Work request:
Leave the pictures out, and repeat exactly each line from the one that holds "Instruction: Click the" through the final line of the entries below.

Raw data:
------------------------------------
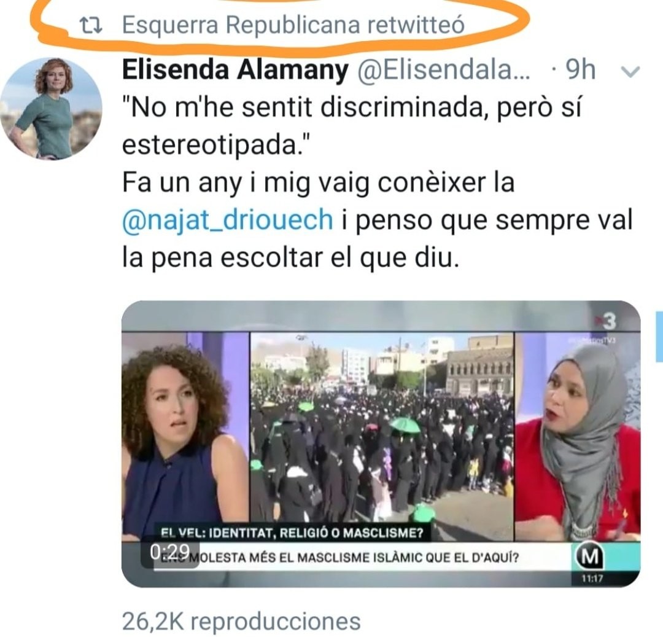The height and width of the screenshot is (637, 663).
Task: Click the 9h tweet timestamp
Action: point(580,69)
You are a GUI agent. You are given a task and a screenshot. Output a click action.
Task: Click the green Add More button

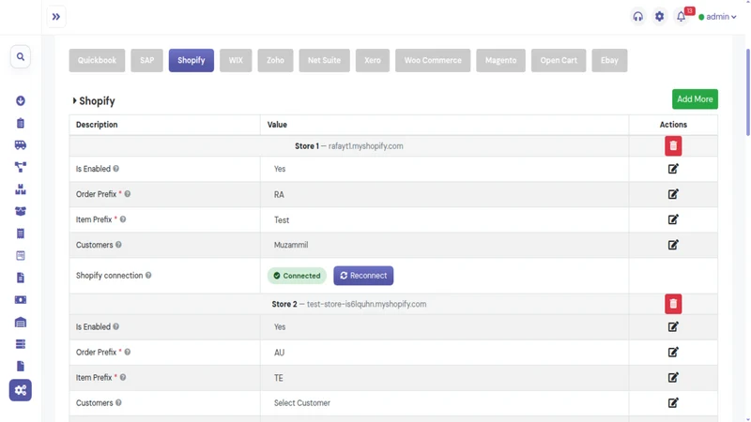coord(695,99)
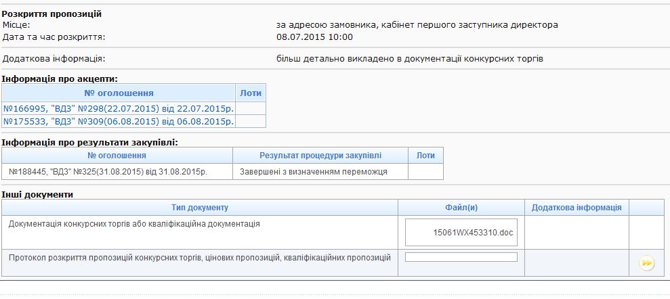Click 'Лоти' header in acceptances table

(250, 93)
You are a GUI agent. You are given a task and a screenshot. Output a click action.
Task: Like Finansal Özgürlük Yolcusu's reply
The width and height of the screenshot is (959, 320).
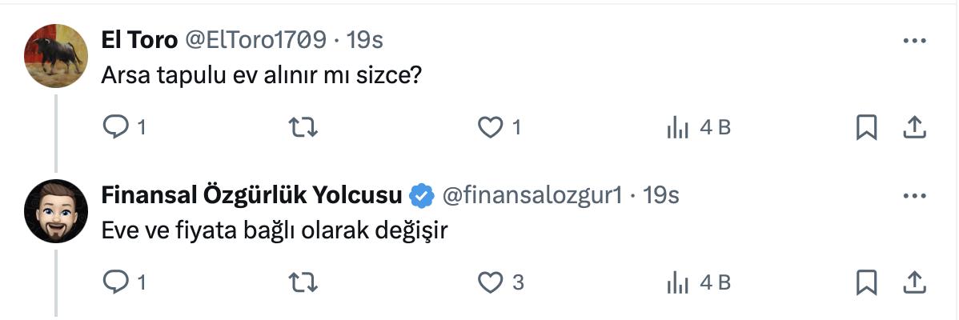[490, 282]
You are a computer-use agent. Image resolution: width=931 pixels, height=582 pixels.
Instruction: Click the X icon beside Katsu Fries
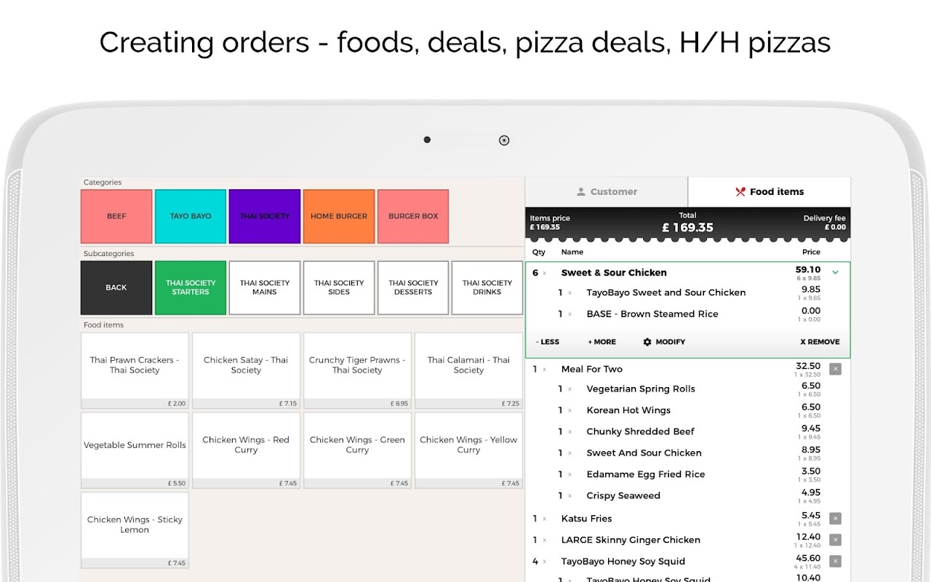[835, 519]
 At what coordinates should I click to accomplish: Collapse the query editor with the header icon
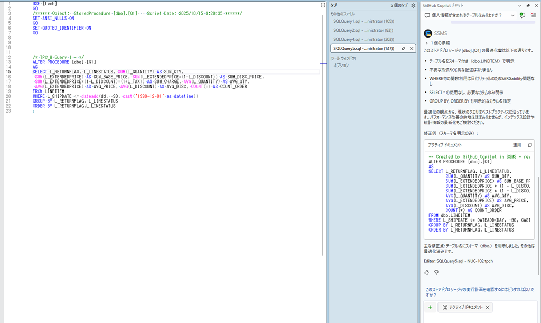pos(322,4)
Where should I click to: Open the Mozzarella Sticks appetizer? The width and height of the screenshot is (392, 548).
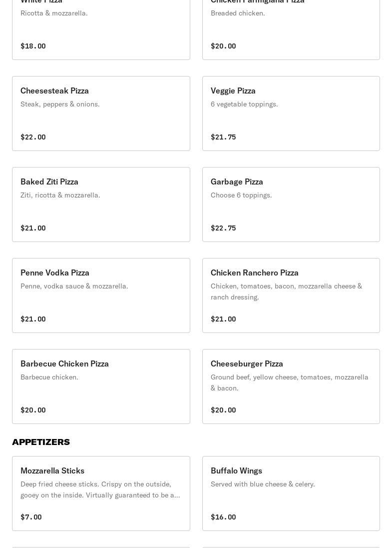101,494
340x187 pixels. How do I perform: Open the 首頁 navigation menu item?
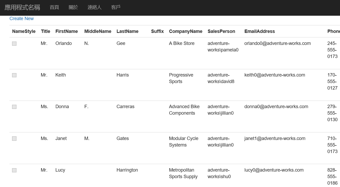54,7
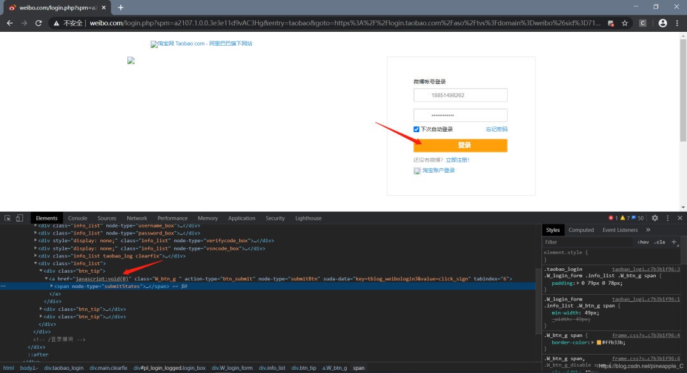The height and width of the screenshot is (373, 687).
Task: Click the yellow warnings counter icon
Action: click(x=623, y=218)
------------------------------------
Solution to the exercise:
Instruction: Click the X icon beside Katsu Fries
[835, 519]
 At what coordinates should I click to accomplish: Collapse the query editor with the header icon
pos(322,4)
Where should I click to: Open the Mozzarella Sticks appetizer? The width and height of the screenshot is (392, 548).
101,494
340x187 pixels. How do I perform: Open the 首頁 navigation menu item?
54,7
The height and width of the screenshot is (373, 687).
Task: Click the yellow warnings counter icon
Action: click(x=623, y=218)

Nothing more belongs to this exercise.